Avec seulement 44.195 permis de bâtir accordés en 2024, la Belgique enregistre son plus bas niveau depuis plus de vingt ans. Cette chute s’accompagne d’une augmentation du nombre de faillites dans le secteur, mettant en lumière des difficultés économiques majeures. Les organisations sectorielles, telles que Bouwunie et Embuild, pointent un double défi : la croissance démographique et les exigences liées à la transition énergétique et climatique, qui nécessitent un volume important de nouvelles constructions. Pourtant, le nombre de permis continue de baisser, ce qui aggrave la situation.
Un nombre de permis de construire qui risque encore de baisser
Les prévisions pour 2025 ne sont pas plus rassurantes. Embuild, la fédération des entreprises de construction, s’attend à une nouvelle baisse de 3,5 % des nouvelles constructions, tandis que la rénovation pourrait légèrement augmenter de 1,1 %. Malgré ces prévisions peu optimistes, les besoins en logements restent énormes, avec 75.000 nouveaux logements estimés nécessaires d’ici 2030 pour répondre à la demande croissante, rapporte la RTBF. Le secteur, déjà fragilisé par les difficultés économiques et l’augmentation des faillites, fait face à un paradoxe : alors que les besoins sont élevés, les permis se font de plus en plus rares.

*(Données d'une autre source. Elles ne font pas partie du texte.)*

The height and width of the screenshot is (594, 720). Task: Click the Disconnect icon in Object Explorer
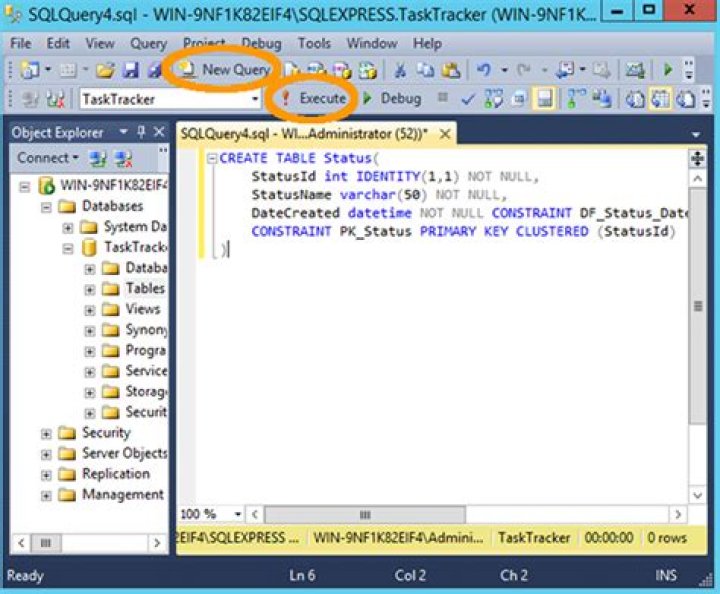coord(124,158)
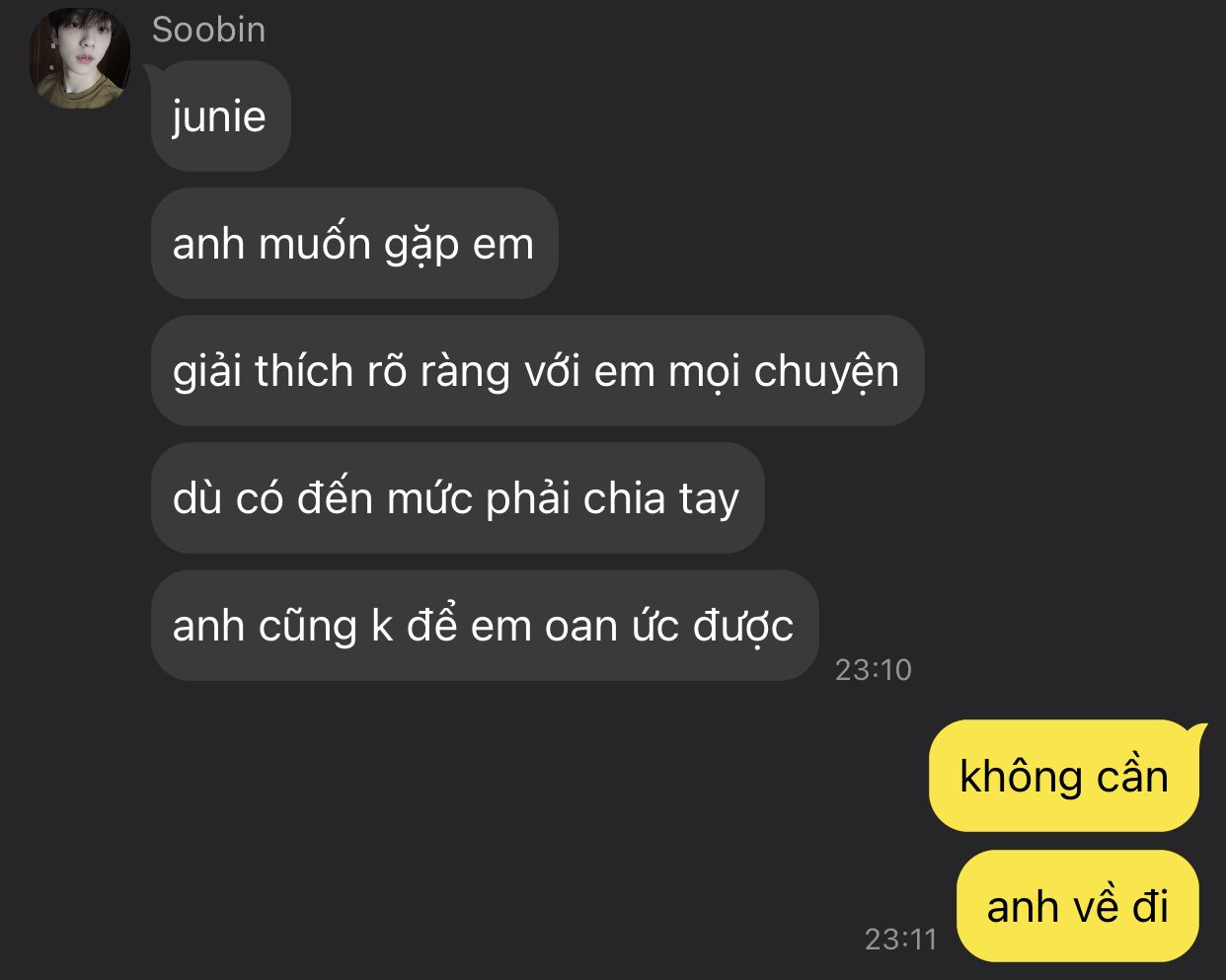Select the yellow 'anh về đi' sent message

[x=1078, y=905]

Face à cette crise, les fédérations réclament des mesures de soutien urgentes de la part du gouvernement, notamment dans le domaine fiscal, des droits d’enregistrement, des primes et des prêts. Un soutien qui pourrait permettre de relancer l’activité, stimuler la construction neuve et répondre aux objectifs climatiques tout en créant des emplois. Le défi est de taille : rétablir l’équilibre entre les besoins de construction, la situation économique et la transition écologique. Pour cela, une action forte et rapide s’impose pour éviter une crise plus profonde dans le secteur de la construction belge.